Cardiovascular Business News released a feature on April 20, 2010, citing an article published in 2009 by the Journal of the American Medical Association.  The data suggest that your odds of having procedural complications were greater if the device was implanted by a non-electrophysiologist. In short, does this mean you have better odds with an electrophysiology cardiologist? What about a general cardiologist? Or a thoracic surgeon? The study data apparently did not adjust for underlying health conditions or patients who are more ill. Why not? Are we to assume the latter groups of patients may have merely been more prone to complications? Or do the non-electrophysiologists just have less experience and training in implanting ICD devices? As of this time, Boomers, the medical profession has not published answers to these questions.

Perhaps we should be encouraged that Medicare is requiring implant and performance outcome data. As of June 2009, the agency had collected information on more then 380,000 implants.  Yet almost a year later, with many more procedures entered into that same database, the medical specialty communities are still unable to let us know which are the safest specialists and hospitals performing ICD implant procedures.  Physicians say longer term outcomes are needed.

In the meantime, are Medicare and other payors paying for all procedures regardless of the quality of practitioner or hospital performance?

More alarming, on May 17, 2010, Dr. Westby G. Fisher, a cardiologist at North Shore University Hospital Health System wrote in medcitynews.com that the medical system currently can no longer sustain the volume to maintain the implanted devices safely. He complains that physicians are unable to re-program ICD devices remotely.  Is this true? Due to the growing volume of implanted devices now occurring, technicians with no medical degree are programing patient devices from remote locations with sometimes no documentation or notification to the patient’s physician.
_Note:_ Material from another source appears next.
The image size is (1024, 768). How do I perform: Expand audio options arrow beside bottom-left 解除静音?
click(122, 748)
Physicians are supposed to be overseeing the process according to Dr. Foster. However, he is of the opinion that due to the high maintenance these devices require, along with the growing number of patients, managing the technology will be of great concern to the boomer population and their physicians.  Once again, how are the pressing issues of quality, safety, and cost going to be timely addressed in this burgeoning aspect of our healthcare?
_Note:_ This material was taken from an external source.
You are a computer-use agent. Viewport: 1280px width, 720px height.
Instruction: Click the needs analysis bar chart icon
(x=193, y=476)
Finally, perhaps we can be comforted by the recent news release from the Heart Rhythm Society. Apparently, the medical profession had never previously determined parameters on how and when to stop these devices at the end of one’s life.  The study cited a dying patient whose defibrillator went-off  greater than 12 times, causing the patient needless suffering. Several groups of medical societies have now have published a consensus statement outlining ethical and legal issues, a decision-making algorithm for withdrawing/deactivating the device(s), and rights/responsibilities for those physicians who have ethical conflicts. The Heart Rhythm Society is encouraging and educating physicians and patients on what needs to happen in this algorithm for ending ICD-sustained life.

One can only hope that a physician is not placed into a remote call-waiting voicetree for dying boomers when the time comes to deactivate. It’s bad enough that we don’t yet know how to choose the best physician and/or hospital to have these devices implanted. Now there is growing concern that simple but critical issues of maintenance, remote re-programming and the like will get out-of-hand due to the ever increasing volume of these devices being implanted.